Cyber Crime, and in particular deception fraud, is a significant and rapidly growing risk.  This may involve a supplier being hacked and fake payment details being provided to their client. Importantly, not all Cyber policies will extend to include this risk.  Smaller supplier firms are regularly targeted for this type of fraud, as many do not have a permanent employee monitoring invoicing and payments processes.

Poor professional advice is frequently cited as another risk for PE firms. For entrepreneurs, risk tolerance is commonplace, but this can translate to a lack of cogent buying strategy for transfer of insurable risk through insurance. Most frequently there is a lack of professional insurance advice, where owner-managers either arrange insurance buying themselves, often piecing together insurance bought online, or seek out the lowest cost solution rather than the right advice.  Many business fail to get the quality of advice through in-depth investigation of the company’s needs and it is not until the Deal process that missing coverage is identified.

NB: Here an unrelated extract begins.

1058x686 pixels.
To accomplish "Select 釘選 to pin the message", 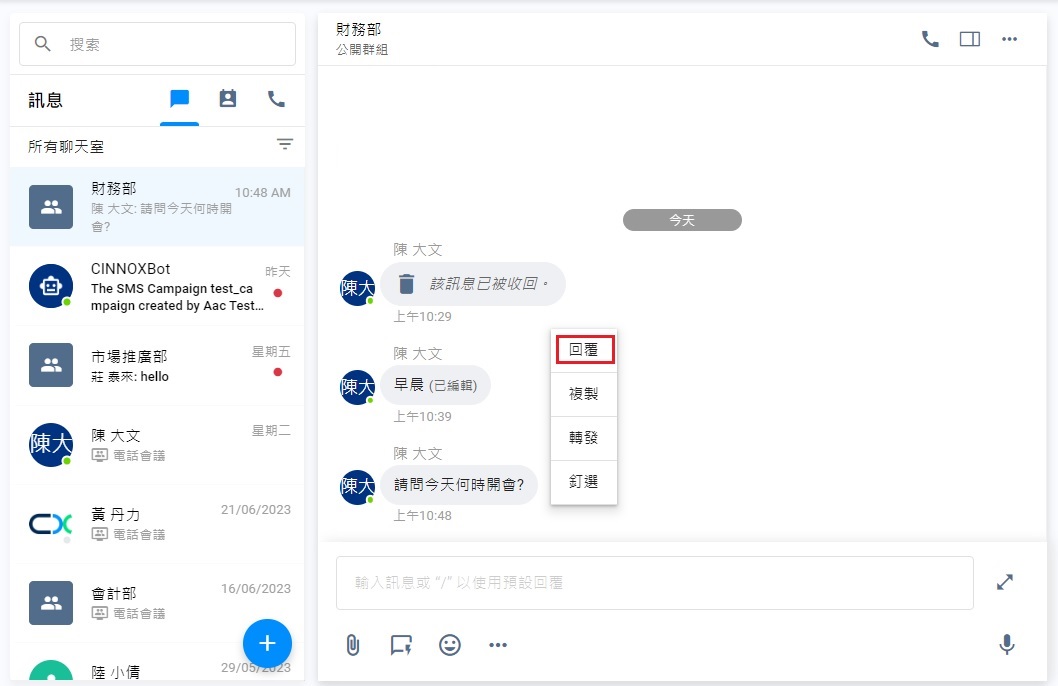I will pyautogui.click(x=584, y=481).
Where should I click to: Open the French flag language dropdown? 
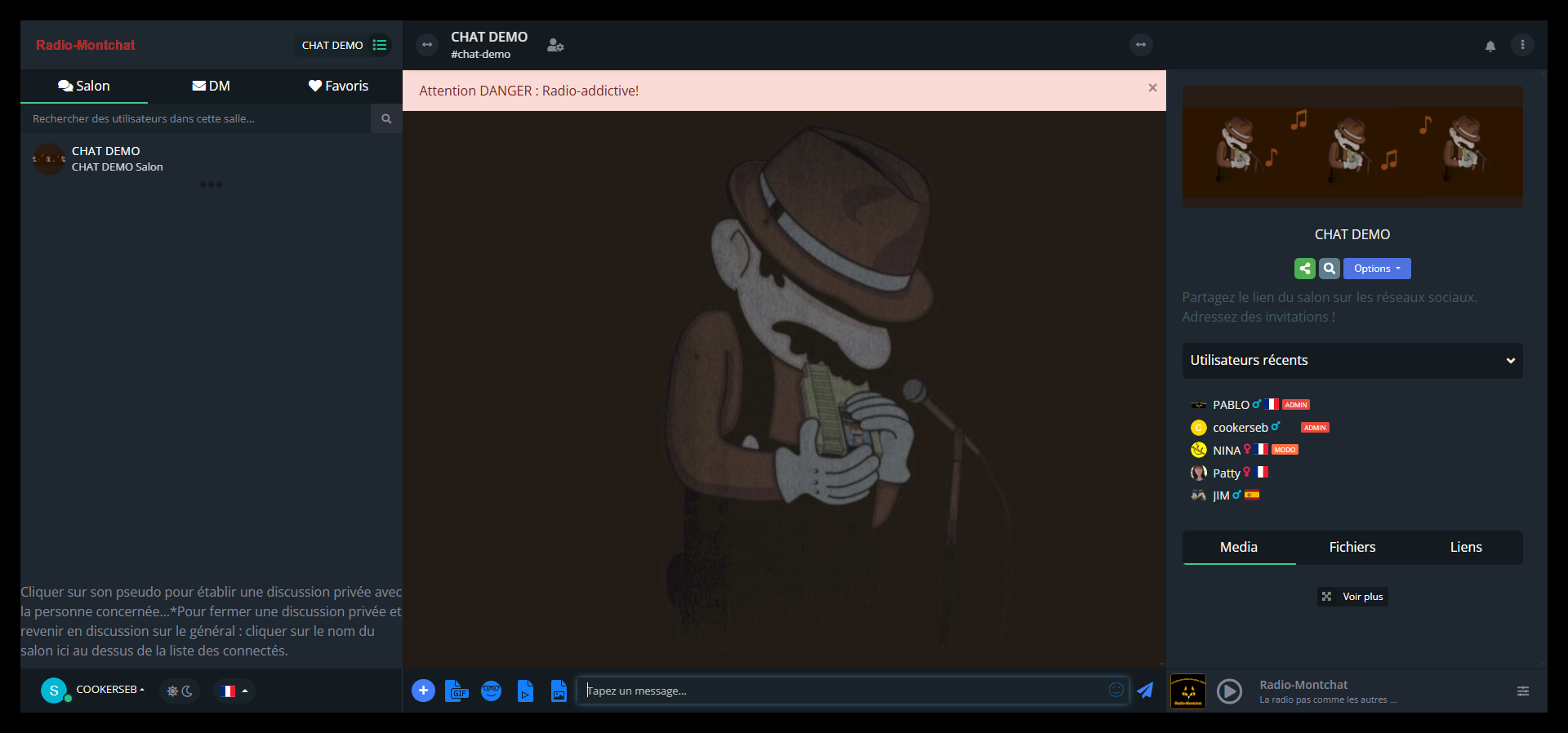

Our data shows that 20% of firms do not have Director and Officer Liability insurance, regarded as the most important cover for individuals in business, and something considered essential by PE firms when they join the board.

Many Private Equity transactions relate to helping businesses transition change: allowing an entrepreneur to have the funds necessary to achieve a buy and build strategy; facilitating management to take the business forward as a founder exits; or having the necessary support to scale the business.  An over-arching theme in many of these deals is professionalisation.  In addition to the direct support provided by the PE team, firms often need to strengthen the quality of advice they receive both internally and externally. This may involve an experienced Finance Director or Chief Executive joining the business to support strategy but will often also involve improving the quality of external advisors.

These insights are the result of a detailed knowledge base of risk reports from nearly 200 deals conducted on target firms based in the UK, US, Canada, South America, Europe, Middle East and Far East. Critically, the work we do includes analysis of health and safety risk and processes; contracts with suppliers and customers; financials including balance sheet, asset register and profits; leases; business structure; products; and existing insurances to provide us with an in-depth client view.  Few insurance professionals analyse business in this depth.

“Comprehensive corporate insurance protection is not a commodity purchase.  We help businesses understand why professional insurance advice is business-critical.  As they transition, we can be a key partner, helping to protect the balance sheet through to exit.

It is a sad inditement of our industry that every one of the 200 reviews we have completed in the last five years has identified uninsured risk or substantial errors in how cover is arranged,” said Peter Warburton, Director at Vista Insurance Brokers.

“Peter and Gavin make the process of engaging with Vista a very easy one.  Their knowledge and experience shine through.  We know that when they give us, and our management teams, advice it is from the unique perspective in this space of being themselves both business owners and insurance deal specialists,” said Catherine Richards, Partner at Inflexion Private Equity Partners LLP.

We provide insurance Due Diligence, Transactional Products such as Warranty and Indemnity and/or placed portfolio insurance for a wide number of differing Private Equity investors in the UK, the USA and Europe. We have a deep understanding of how risks develop over the investment life cycle. Our team has over 35 years of experience in managing these evolving risks from initial assessment to exiting the investment. Our process allows them to quickly identify any “red flag” issues that could impact the deal and accurately forecast current and future insurance spend.